As US President Barack Obama reshuffles his top staff in preparation for next year’s presidential election, there could be substantial change in the administration’s Asia team with implications for US policy on Taiwan.
The White House doors are spinning with a series of major developments in the past week and more are expected in the weeks and months to come.
In the past few days, Wall Street executive William Daley has been appointed as the president’s new chief of staff; Gene Sperling, a counselor to US Treasury Secretary Timothy Geithner, was given the top economic policy job; and press secretary Robert Gibbs, a close presidential confidant, stepped down to become an -outside -political adviser.
These big moves within the administration are thought certain to herald other changes further down the ladder, including within the Asia team.
“Several senior Obama administration Asia officials are set to either leave government or move to new jobs within the bureaucracy as the White House tries to hit the reset button on US-China relations,” Foreign Policy magazine reported.
A post on the magazine’s Web site, dealing with behind the scenes foreign policy developments in Washington, said that US Deputy Secretary of State Jim Steinberg “has been rumored to be leaving State for a long time now, but still remains at his post and is very active on Asia policy.”
Sources have told Foreign -Policy magazine that Steinberg never intended to stay more than two years, “but has not yet found the right job to justify him leaving.”
However, the magazine added that Jeffrey Bader, the National Security Council senior director for Asia, will leave soon. Bader and US Assistant Secretary of State for East Asian and Pacific Affairs Kurt Campbell have been jointly responsible for driving current US-China policy.
According to insiders, Campbell — who could eventually get Steinberg’s job — is rather more sympathetic toward Taiwan than Bader, who is less hawkish on China.
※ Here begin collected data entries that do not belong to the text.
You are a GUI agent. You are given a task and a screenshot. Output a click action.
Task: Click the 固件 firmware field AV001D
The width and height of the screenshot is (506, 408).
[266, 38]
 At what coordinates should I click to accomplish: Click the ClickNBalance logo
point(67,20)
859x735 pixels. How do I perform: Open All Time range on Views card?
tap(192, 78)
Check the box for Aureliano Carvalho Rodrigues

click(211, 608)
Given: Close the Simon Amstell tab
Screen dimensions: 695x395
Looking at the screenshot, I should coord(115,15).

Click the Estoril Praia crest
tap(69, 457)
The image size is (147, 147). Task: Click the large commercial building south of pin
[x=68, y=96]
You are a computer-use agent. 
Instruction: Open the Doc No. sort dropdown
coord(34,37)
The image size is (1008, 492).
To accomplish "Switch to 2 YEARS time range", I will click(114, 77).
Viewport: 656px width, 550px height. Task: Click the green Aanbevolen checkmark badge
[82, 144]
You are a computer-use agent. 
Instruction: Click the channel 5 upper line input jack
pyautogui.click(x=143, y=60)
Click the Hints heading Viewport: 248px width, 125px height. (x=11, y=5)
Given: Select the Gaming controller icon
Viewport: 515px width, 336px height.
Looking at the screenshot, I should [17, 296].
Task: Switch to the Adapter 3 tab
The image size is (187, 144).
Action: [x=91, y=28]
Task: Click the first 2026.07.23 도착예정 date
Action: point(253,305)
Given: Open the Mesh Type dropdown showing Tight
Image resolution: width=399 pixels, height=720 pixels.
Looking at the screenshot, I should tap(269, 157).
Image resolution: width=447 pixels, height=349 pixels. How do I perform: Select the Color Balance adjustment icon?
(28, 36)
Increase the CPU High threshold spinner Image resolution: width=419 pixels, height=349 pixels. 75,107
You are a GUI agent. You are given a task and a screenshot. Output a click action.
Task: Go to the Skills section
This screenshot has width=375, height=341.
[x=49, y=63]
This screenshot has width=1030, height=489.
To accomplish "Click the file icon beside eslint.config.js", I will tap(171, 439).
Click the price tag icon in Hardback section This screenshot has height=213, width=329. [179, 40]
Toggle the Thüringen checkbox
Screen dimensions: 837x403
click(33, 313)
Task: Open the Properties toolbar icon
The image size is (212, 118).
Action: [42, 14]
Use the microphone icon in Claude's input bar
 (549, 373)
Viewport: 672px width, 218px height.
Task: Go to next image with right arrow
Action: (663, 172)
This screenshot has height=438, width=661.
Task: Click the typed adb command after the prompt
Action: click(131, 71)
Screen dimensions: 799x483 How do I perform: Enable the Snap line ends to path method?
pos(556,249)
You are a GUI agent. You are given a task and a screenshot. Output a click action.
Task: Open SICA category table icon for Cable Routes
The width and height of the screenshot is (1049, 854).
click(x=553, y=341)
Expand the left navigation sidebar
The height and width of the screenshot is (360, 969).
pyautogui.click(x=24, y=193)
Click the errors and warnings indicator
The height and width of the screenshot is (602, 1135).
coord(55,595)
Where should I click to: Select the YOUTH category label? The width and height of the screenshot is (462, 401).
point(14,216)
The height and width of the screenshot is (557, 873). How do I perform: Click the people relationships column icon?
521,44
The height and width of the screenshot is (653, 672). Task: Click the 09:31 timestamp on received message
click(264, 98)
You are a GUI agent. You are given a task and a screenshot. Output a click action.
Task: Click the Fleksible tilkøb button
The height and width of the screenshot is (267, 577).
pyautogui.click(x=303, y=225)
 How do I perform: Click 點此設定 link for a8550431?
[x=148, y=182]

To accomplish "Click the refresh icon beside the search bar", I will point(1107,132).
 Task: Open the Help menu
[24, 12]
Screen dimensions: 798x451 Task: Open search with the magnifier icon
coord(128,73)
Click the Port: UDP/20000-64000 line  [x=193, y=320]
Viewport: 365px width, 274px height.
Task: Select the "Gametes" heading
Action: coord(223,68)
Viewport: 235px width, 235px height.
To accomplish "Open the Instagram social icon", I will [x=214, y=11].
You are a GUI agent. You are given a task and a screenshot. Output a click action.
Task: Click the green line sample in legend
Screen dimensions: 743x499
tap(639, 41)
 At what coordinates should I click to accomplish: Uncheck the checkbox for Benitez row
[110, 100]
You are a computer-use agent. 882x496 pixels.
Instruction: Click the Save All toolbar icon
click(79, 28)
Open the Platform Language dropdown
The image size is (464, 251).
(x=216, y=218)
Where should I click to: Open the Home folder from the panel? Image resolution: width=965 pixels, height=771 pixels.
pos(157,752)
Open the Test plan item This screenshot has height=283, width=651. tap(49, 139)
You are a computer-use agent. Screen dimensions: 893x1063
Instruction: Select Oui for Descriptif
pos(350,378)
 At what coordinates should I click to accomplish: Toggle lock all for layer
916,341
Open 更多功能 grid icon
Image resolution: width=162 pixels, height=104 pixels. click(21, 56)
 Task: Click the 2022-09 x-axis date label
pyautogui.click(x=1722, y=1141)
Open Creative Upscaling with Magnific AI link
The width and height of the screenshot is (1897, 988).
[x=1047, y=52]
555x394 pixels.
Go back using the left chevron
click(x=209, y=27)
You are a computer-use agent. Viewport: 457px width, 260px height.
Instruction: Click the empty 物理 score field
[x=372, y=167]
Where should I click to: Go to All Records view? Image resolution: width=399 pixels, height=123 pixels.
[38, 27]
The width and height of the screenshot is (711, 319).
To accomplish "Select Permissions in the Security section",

Bader could also be replaced by Japan expert Daniel Russell, who currently works under Bader. In Bader’s position, Russell would likely push for a closer relationship with Tokyo, which in turn could benefit Taiwan.
Foreign Policy magazine also said that Campbell’s principal deputy Joe Donovan is being considered for an ambassadorship, possibly to South Korea or Cambodia. Another of Campbell’s deputies, David Shear, is to be the next US ambassador to Vietnam. Thus, there could be two vacancies in an area that is heavily involved in US-China-Taiwan relations.
On top of these developments, Newsweek has reported that US ambassador to China Jon Huntsman — a former governor of Utah — might resign this year to seek the Republican Party presidential nomination for next year.
Huntsman, who once served as a Mormon missionary in Taiwan, is widely praised for his work in Beijing and is believed to retain a strong interest in Taiwan.
If he was to win the Republican nomination to challenge Obama — something that is far from certain — he would be one of the most knowledgeable presidential candidates ever on Asian affairs in general and Taiwan policy in particular.